Work instruction: Below are records; copy every line in them that holds the word "computer".

Recorded data:

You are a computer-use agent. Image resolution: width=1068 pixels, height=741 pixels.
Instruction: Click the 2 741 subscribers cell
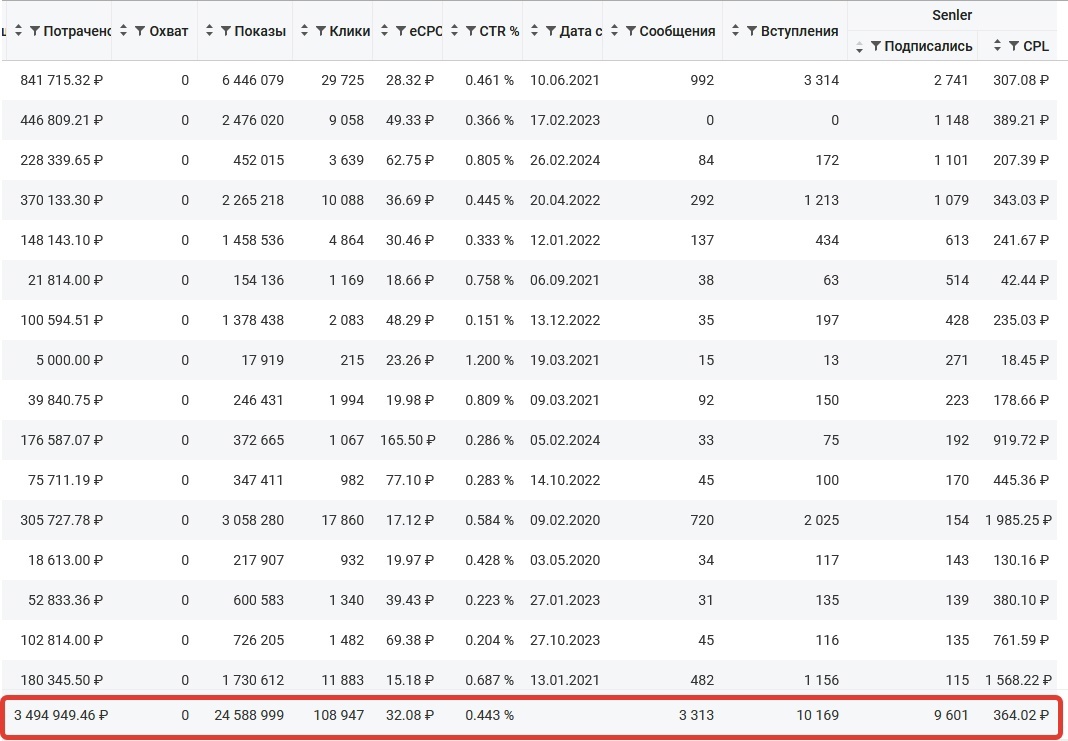pyautogui.click(x=950, y=80)
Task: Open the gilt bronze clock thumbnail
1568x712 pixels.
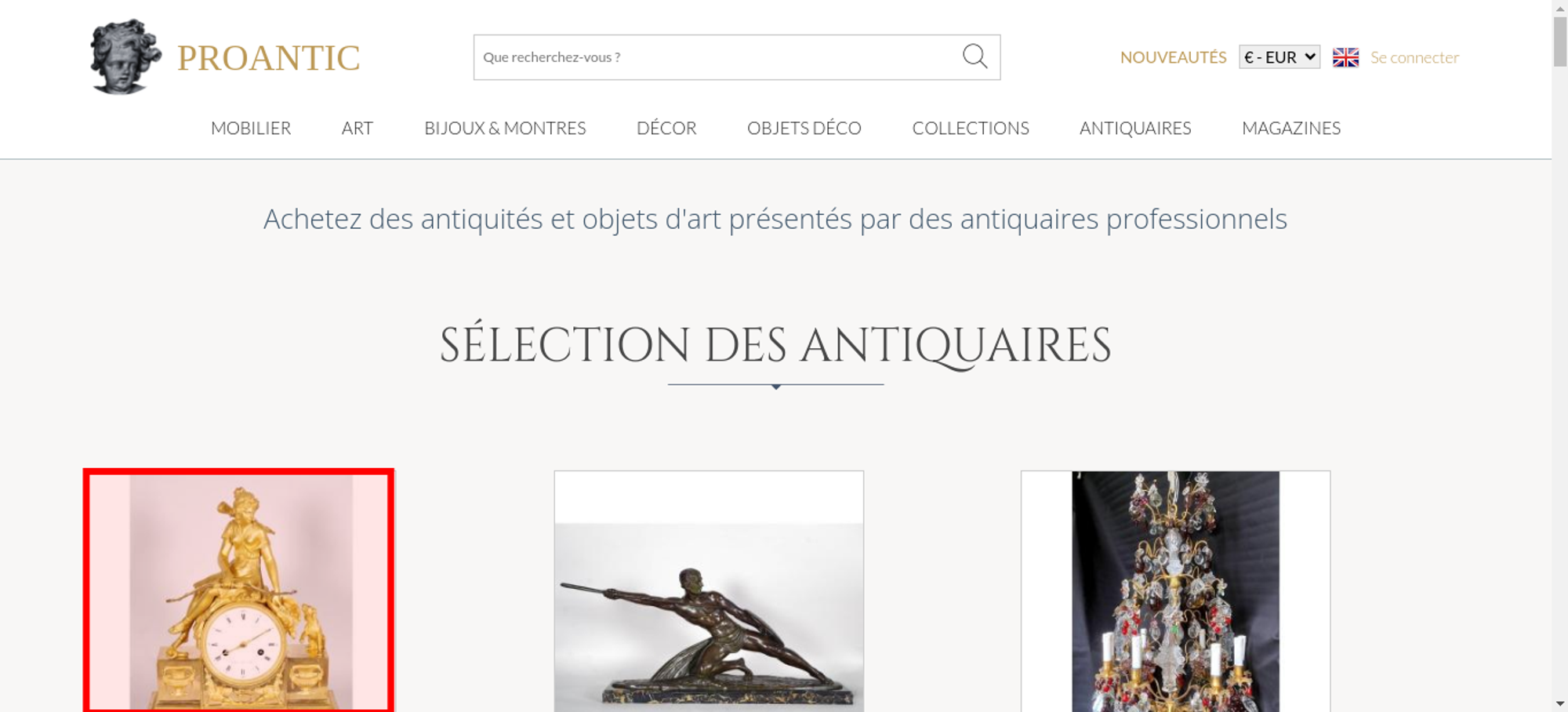Action: [239, 590]
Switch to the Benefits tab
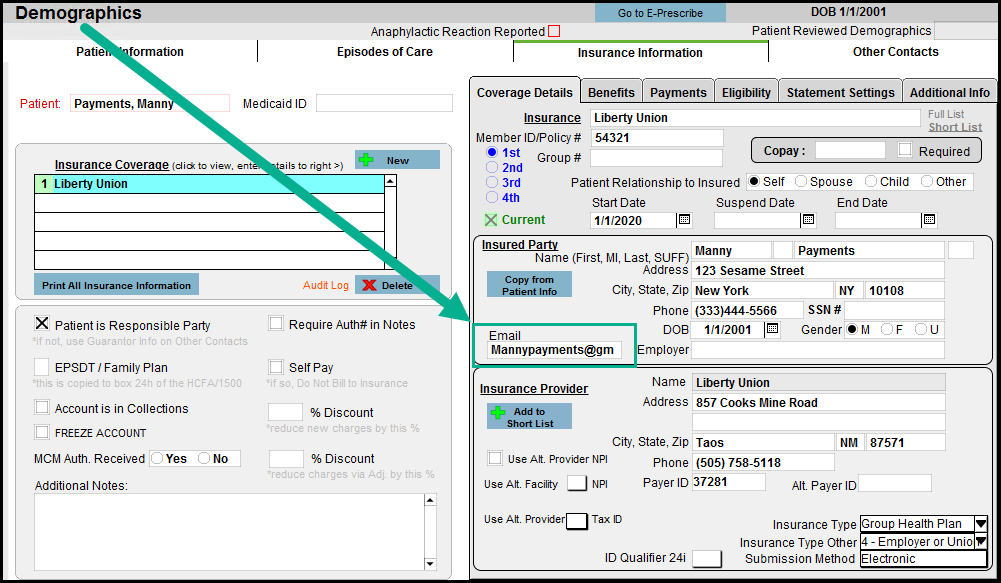 611,92
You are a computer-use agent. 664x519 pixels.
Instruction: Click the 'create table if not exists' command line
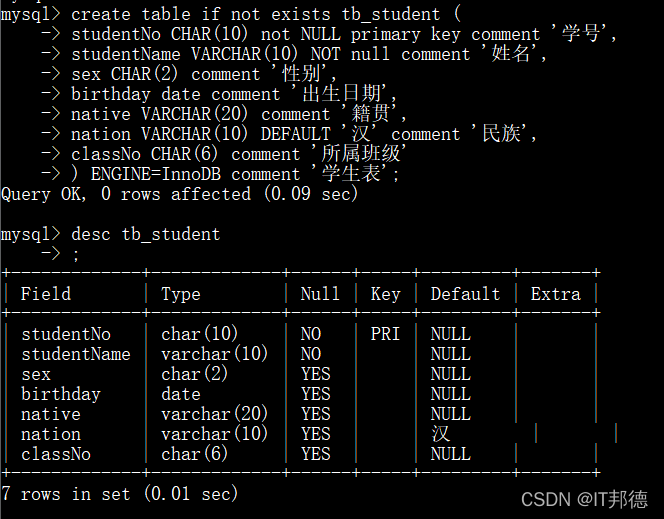tap(231, 14)
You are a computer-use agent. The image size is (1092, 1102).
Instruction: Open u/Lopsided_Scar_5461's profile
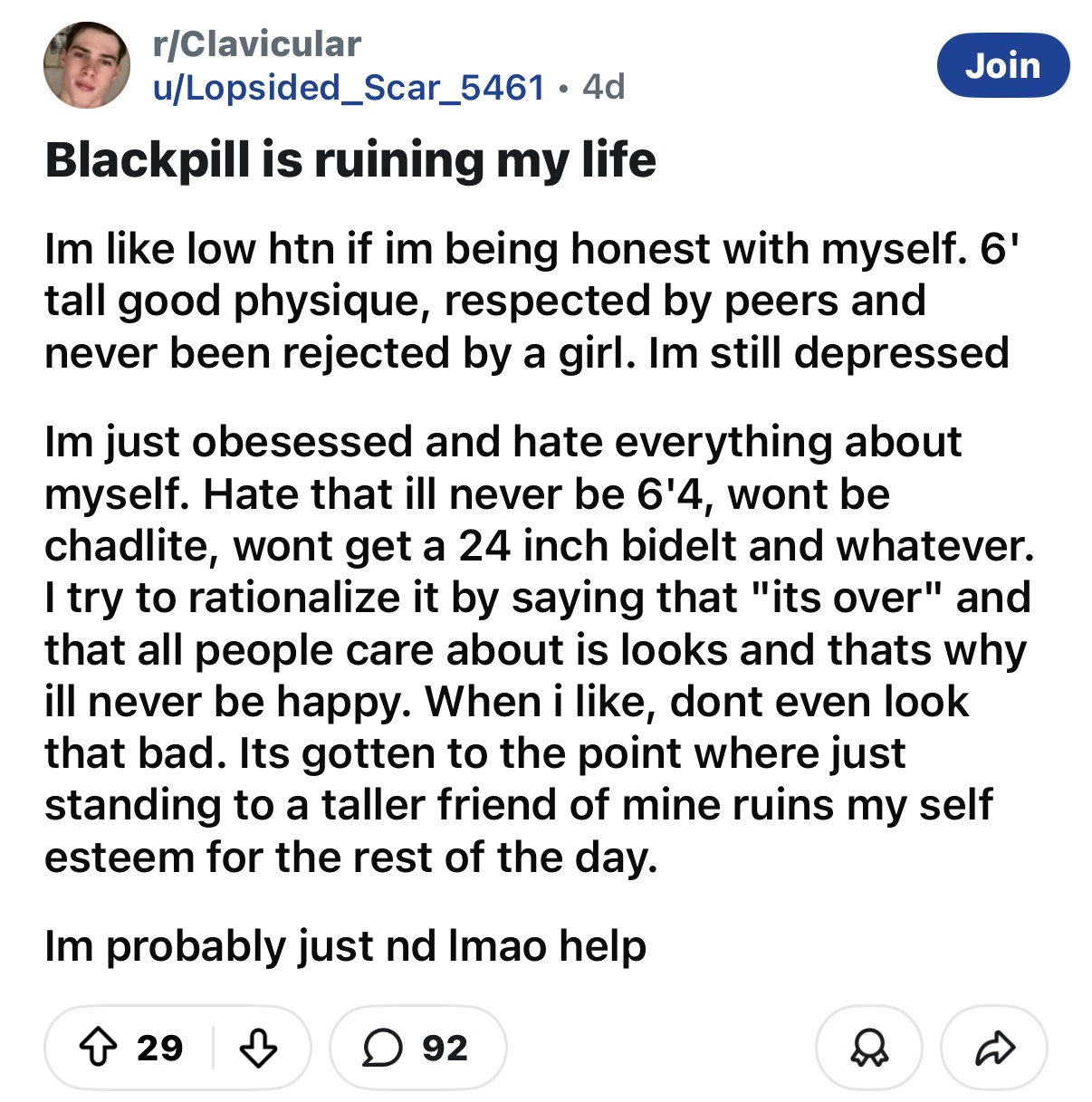click(349, 87)
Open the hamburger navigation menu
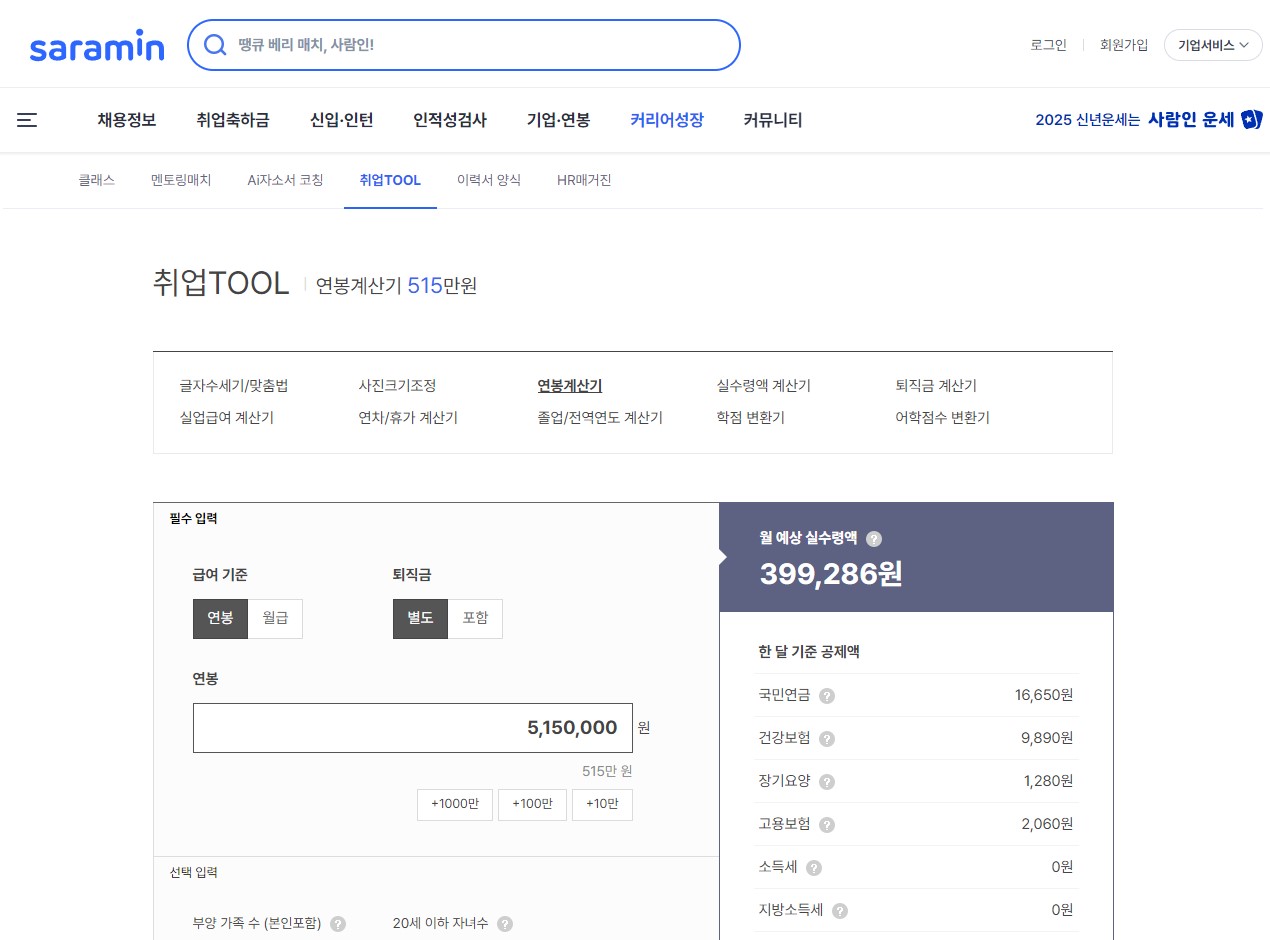The height and width of the screenshot is (940, 1270). [x=27, y=119]
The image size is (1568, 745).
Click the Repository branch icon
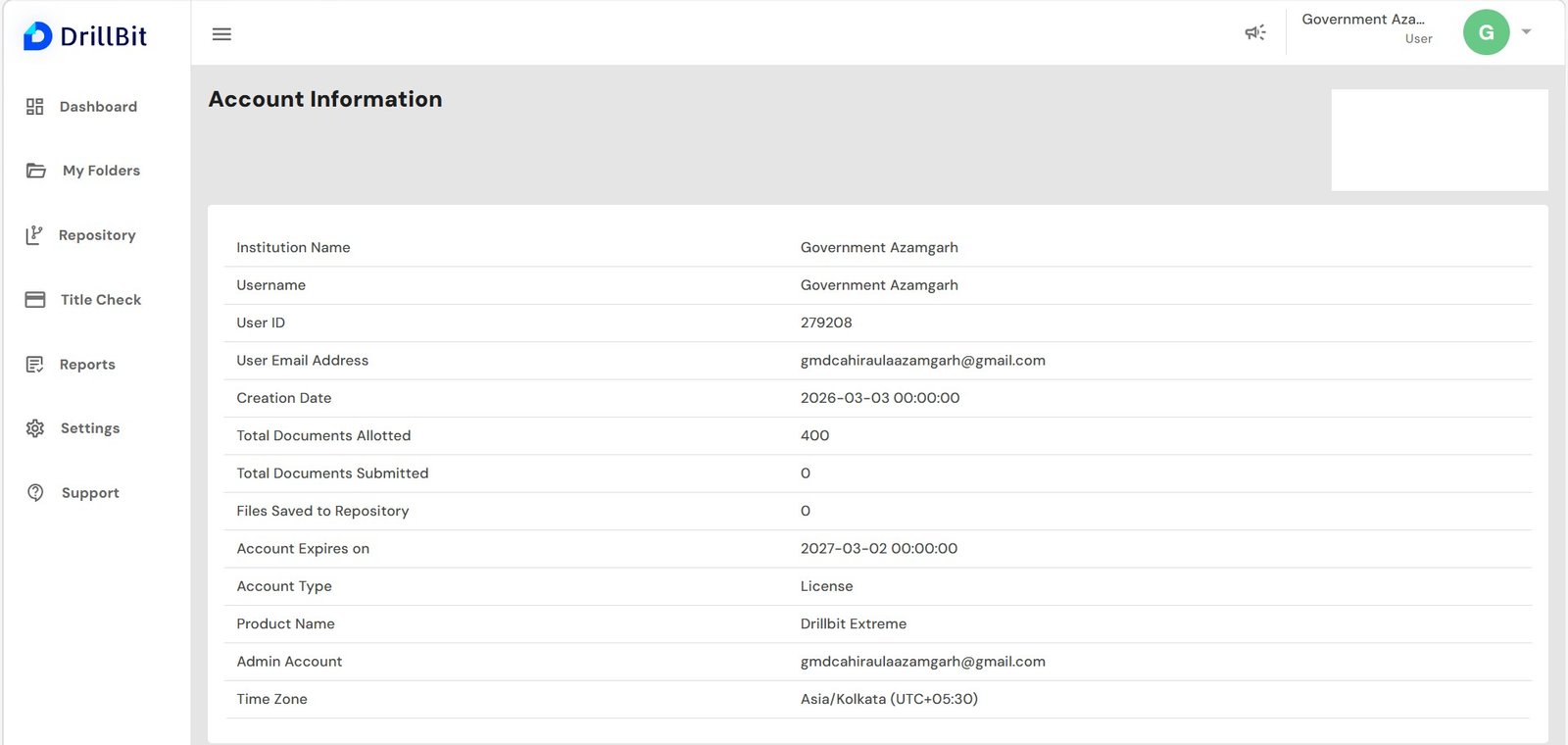34,235
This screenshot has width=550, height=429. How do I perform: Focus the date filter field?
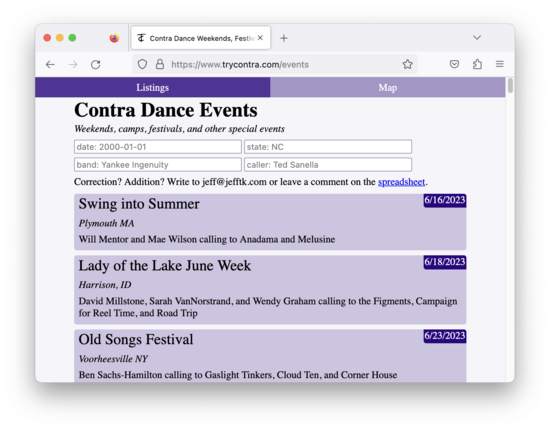point(158,147)
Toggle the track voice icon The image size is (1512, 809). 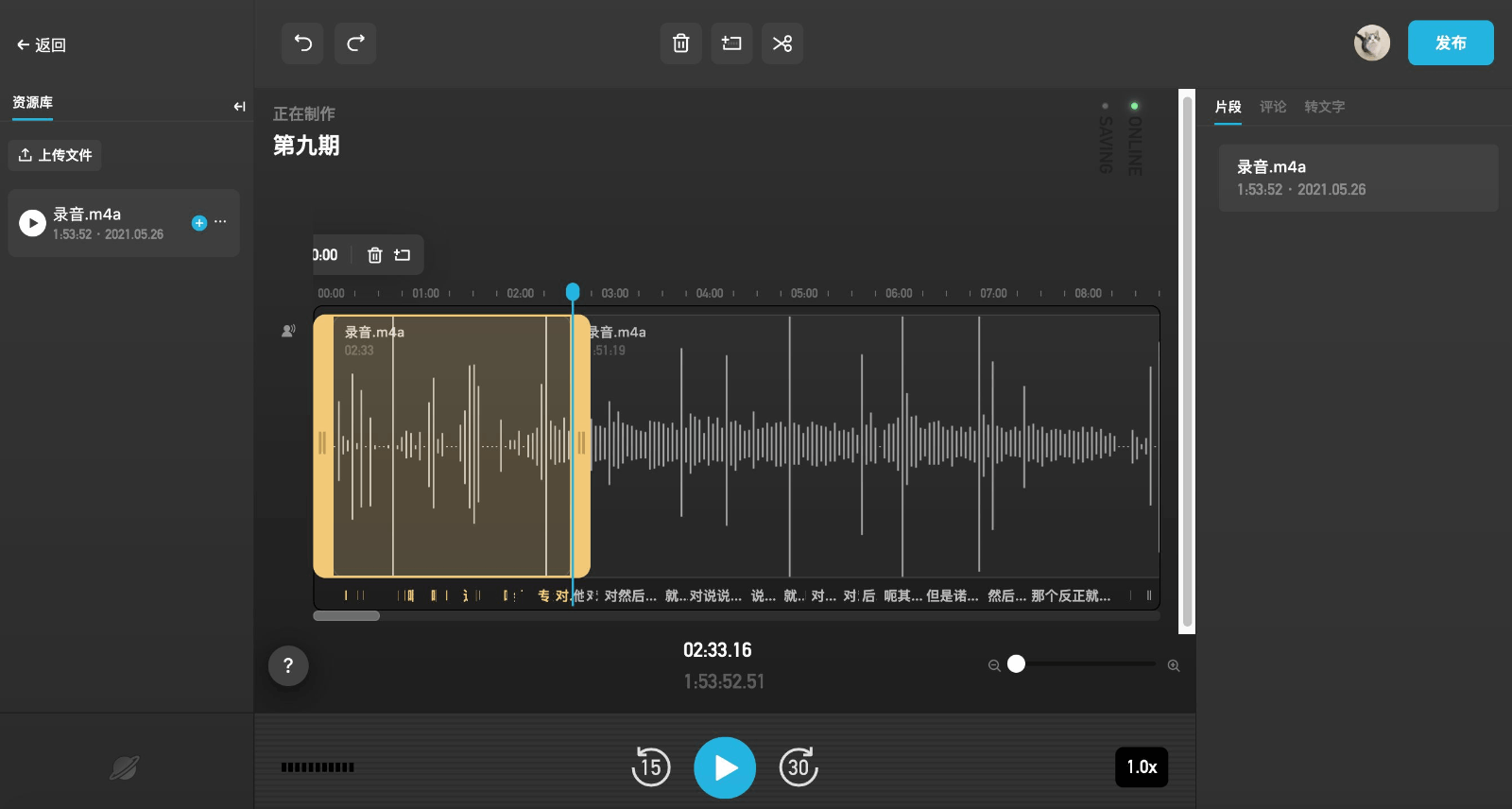[x=288, y=331]
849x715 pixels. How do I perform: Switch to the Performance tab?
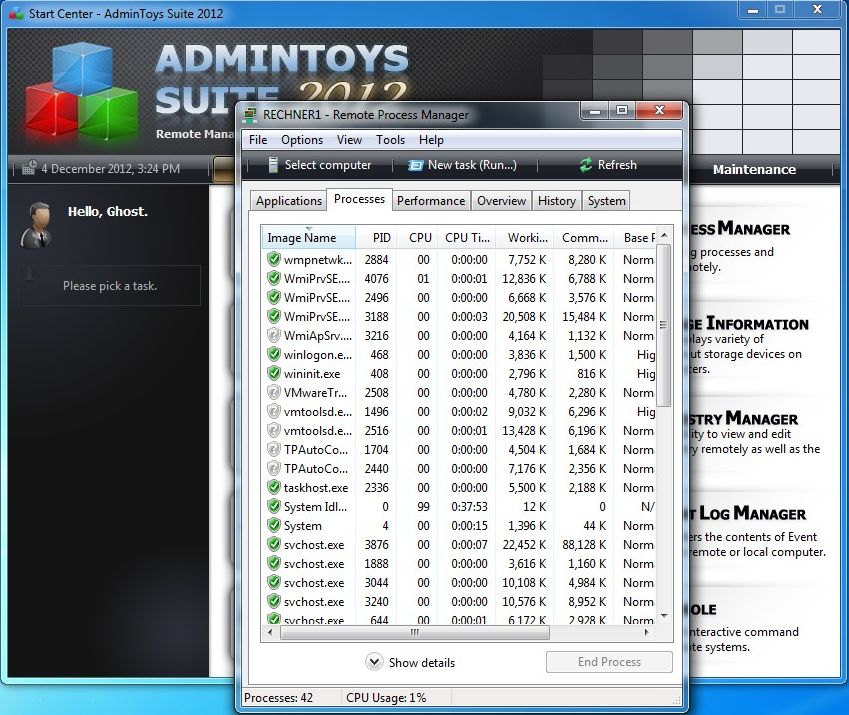pyautogui.click(x=431, y=201)
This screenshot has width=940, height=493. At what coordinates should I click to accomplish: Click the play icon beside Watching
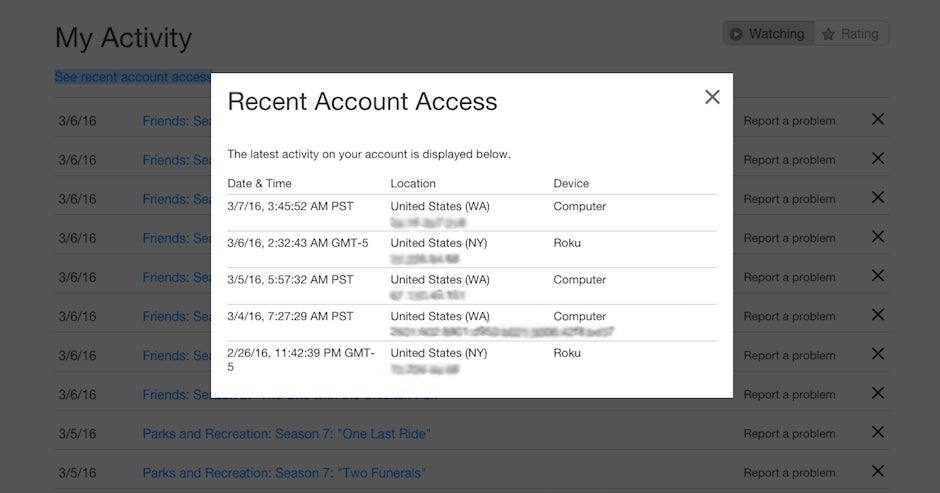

Solution for this problem:
You are a computer-use agent. Image resolution: width=1068 pixels, height=741 pixels.
You are a computer-use agent. 664x519 pixels.
You are a computer-use agent. The image size is (1092, 1102).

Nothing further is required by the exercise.